- _Problème posé_
Reprenez, s'il vous plaît, le commentaire sur « Prière de paix » en le poursuivant à partir de sa dernière phrase.

- _Texte affiché_
════════

Comme si Dieu jaloux de sa droiture Nous fixait une ligne de pudeur infranchissable !



HOSTIES NOIRES - PRIERE DE PAIX


PRIERE DE PAIX

  1. STROPHE I

    1. « Seigneur Jésus, à la fin de ce livre que je T’offre comme un ciboire de souffrances au commencement de la Grande
      Année, au soleil de Ta paix sur les toits de Paris – Mais je sais bien que le sang de mes frères rougira de nouveau l’Orient jaune, sur les bords de l’Océan Pacifique que violent tempêtes et haines. Je sais bien ce sang est la libation printanière dont les Grands-Publicains depuis septante années engraissent les terres d’Empire. »

      « Hosties noires » est réellement une épopée de deuxième guerre mondiale, avec ses carnages, ses discriminations, ses héros faits de petites gens, ses injustices, ses assassinats lâches dont « Prière de paix » va être la conclusion. C’est pourquoi le poète écrit : « Seigneur Jésus, à la fin de ce livre… ». Et dans cette première strophe, il nous donne le vraie raison d’être de la collection « Hosties noires » : un ciboire de souffrance.

      Il sait que ce poème conclut la collection, mais cela ne veut pas dire que traîtrises, assassinats et lâchetés soient relégués à l’histoire. Il est conscient que cela va continuer. C’est son poème qui est conclu, pas la traîtrise humaine, comme ne l’a pas fait non plus la résurrection du Seigneur, encore moins sa couronne d’épine et son flanc percé : « Mais je sais bien que le sang de mes frères rougira de nouveau l’Orient jaune, sur les bords de l’Océan Pacifique que violent tempêtes et haines »

      « Seigneur, au pied de cette croix – et ce n’est plus Toi l’arbre de douleur, mais au-dessus de l’Ancien et du Nouveau Monde l’Afrique crucifiée et son bras droit s’étend sur mon pays, et son côté gauche ombre l’Amérique et son cœur est Haïti cher, Haïti qui osa proclamer l’Homme en face du Tyran, au pieds de mon Afrique crucifiée depuis quatre cents ans et pourtant respirant, laisse-moi Te dire, Seigneur, sa prière de paix et de pardon. »

      L’Afrique a beaucoup souffert, comme le Seigneur né dans une étable, exilé pour échapper aux hordes d’Hérode, hué, vendu à l’encan comme les esclaves nègres, crucifié comme plusieurs d’entre eux dans l’Extrême Sud. C’est donc sa souffrance qui continue avec ses expiations du Nord au Sud et de l’Est à l’ouest, jusqu’en Haïti qui osa proclamer l’Homme en face de l’Hyène. Mais le but de la prière, c’est plus pour pardonner que pour rappeler le chapelet des horreurs vécues.

════════

- _Informations affichées_
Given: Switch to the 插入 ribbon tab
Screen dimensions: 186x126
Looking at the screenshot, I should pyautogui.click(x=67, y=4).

════════

- _Réponse rédigée_
  2. STROPHE II

    1. « Seigneur Dieu, pardonne à l’Europe blanche ! Et il est vrai, Seigneur, que pendant quatre siècles de lumière et a jeté la bave et les abois de ses molosses sur mes terres, et les chrétiens, adjurant Ta lumière et la mansuétude de Ton cœur ont éclairé leurs
      bivouacs avec mes parchemins, torturé mes talibés, déporté mes docteurs et mes maîtres-de-science. Leur poudre a croulé dans l’éclair la fierté des tatas et des collines et leurs boulets ont traversé les reins d’empires vastes comme le jour clair, de la Corne de l’Occident jusqu’à l’Horizon oriental et comme des terrains de chasse, ils ont incendié les bois intangibles, tirant Ancêtres et génies par leur barbe paisible. Et ils ont fait de leur mystère la distraction dominicale de bourgeois somnambules. »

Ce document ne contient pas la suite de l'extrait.